Près de 80 % des femmes enceintes connaissent des nausées et des vomissements dans le premier trimestre de leur grossesse. Pour 1 % des futures mamans, ces malaises intenses peuvent même les conduire à l'urgence où elles seront hospitalisées.
« On parle alors d'hyperémèse, de nausées et de vomissements excessifs. La future maman a cessé de s'alimenter durant plusieurs jours et accuse une perte de poids », explique la chercheuse Anick Bérard, du CHU Sainte-Justine. Les femmes enceintes qui souffrent d'hyperémèse peuvent ainsi perdre jusqu'à 5 % de leur poids initial. Cela nécessite généralement quelques jours d'hospitalisation et un traitement à base d'antiémétiques tout au long de la grossesse.
Le métoclopramide s'avèrerait bien meilleur que les antivomitifs pour diminuer plus rapidement la sévérité des vomissements. Cette molécule a été récemment introduite au CHU Sainte-Justine suite à l'alerte de Santé Canada sur le dropéridol susceptible d'accroître les risques cardiovasculaires.
Les résultats de cette récente étude auprès de 229 femmes souffrant d'hyperémèse, pilotée par la titulaire de la Chaire pharmaceutique famille Louis-Boivin - Médicaments, Grossesse et Allaitement, ont été publiés dans le European Journal of Obstetrics and Gynecology and Reproductive Biology.
Pas à la légère
Car il y a nausées et... nausées extrêmes. Si elles constituent une manifestation « normale » liée au débalancement hormonal du début de la grossesse, elles ne doivent pas empêcher la future maman de s'alimenter.

DONNÉES EXTRAITES —
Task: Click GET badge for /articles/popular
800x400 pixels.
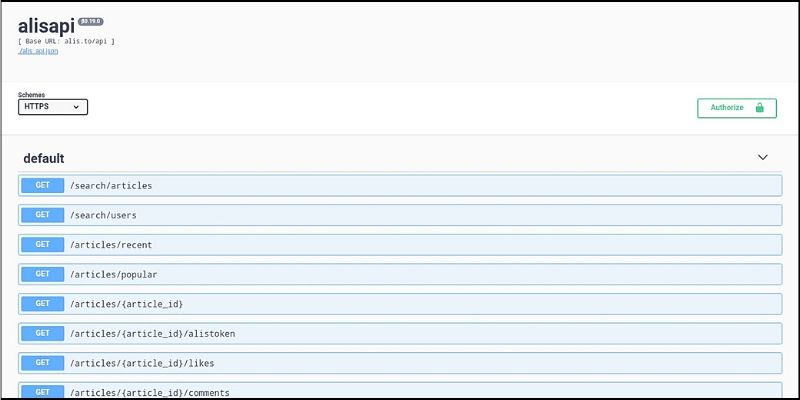Action: (42, 274)
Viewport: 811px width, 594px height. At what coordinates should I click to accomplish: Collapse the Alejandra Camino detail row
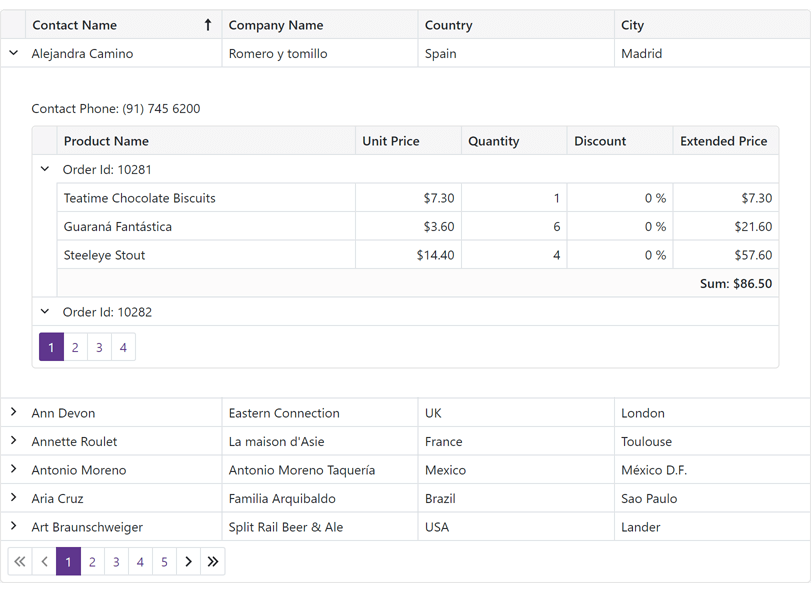13,53
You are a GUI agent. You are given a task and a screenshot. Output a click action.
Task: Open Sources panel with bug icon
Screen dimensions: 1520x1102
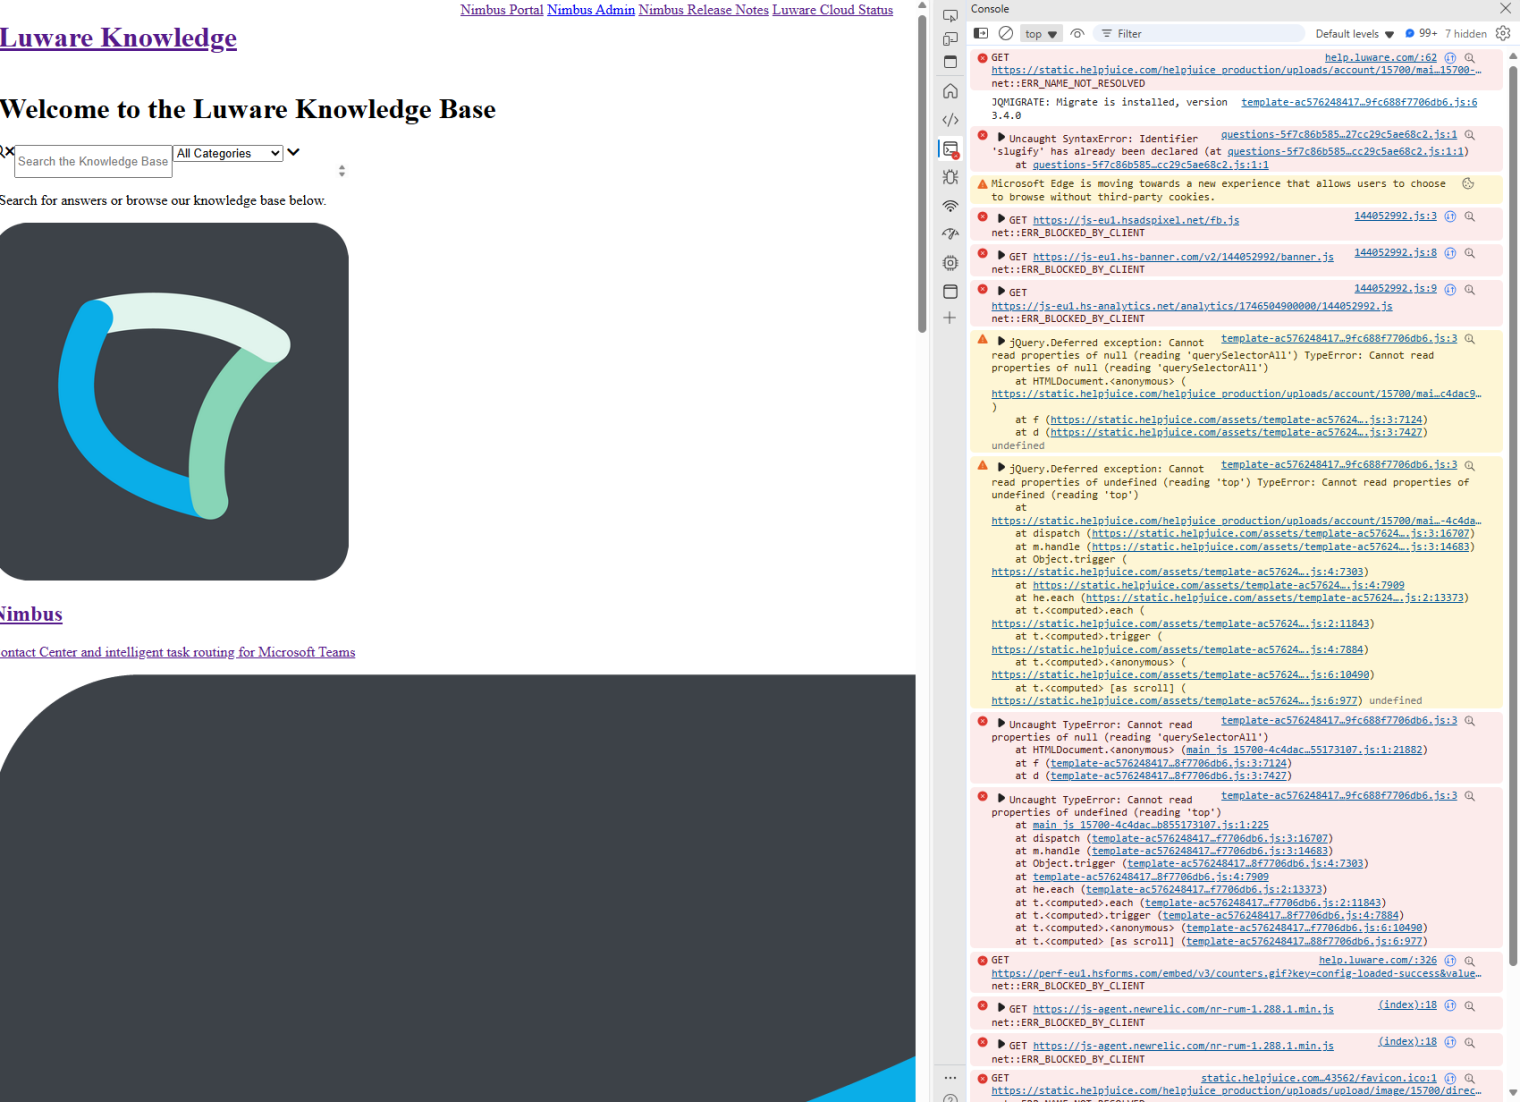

TRAVAIL À FAIRE —
• a. Résumez le texte proposé en deux phrases.
• b. Selon le texte proposé, quelle part de leur poids initial les femmes enceintes atteintes d'hyperémèse peuvent-elles perdre ?

EXERCICES CORRIGÉS —
• a. Près de 80 % des femmes enceintes connaissent des nausées et des vomissements au premier trimestre, et pour 1 % d'entre elles, ces malaises intenses, qu'on appelle hyperémèse, conduisent à l'urgence et à l'hospitalisation. D'après une étude menée auprès de 229 femmes souffrant d'hyperémèse, le métoclopramide s'avèrerait bien meilleur que les antivomitifs pour diminuer plus rapidement la sévérité des vomissements.

• b. Elles peuvent perdre jusqu'à 5 % de leur poids initial.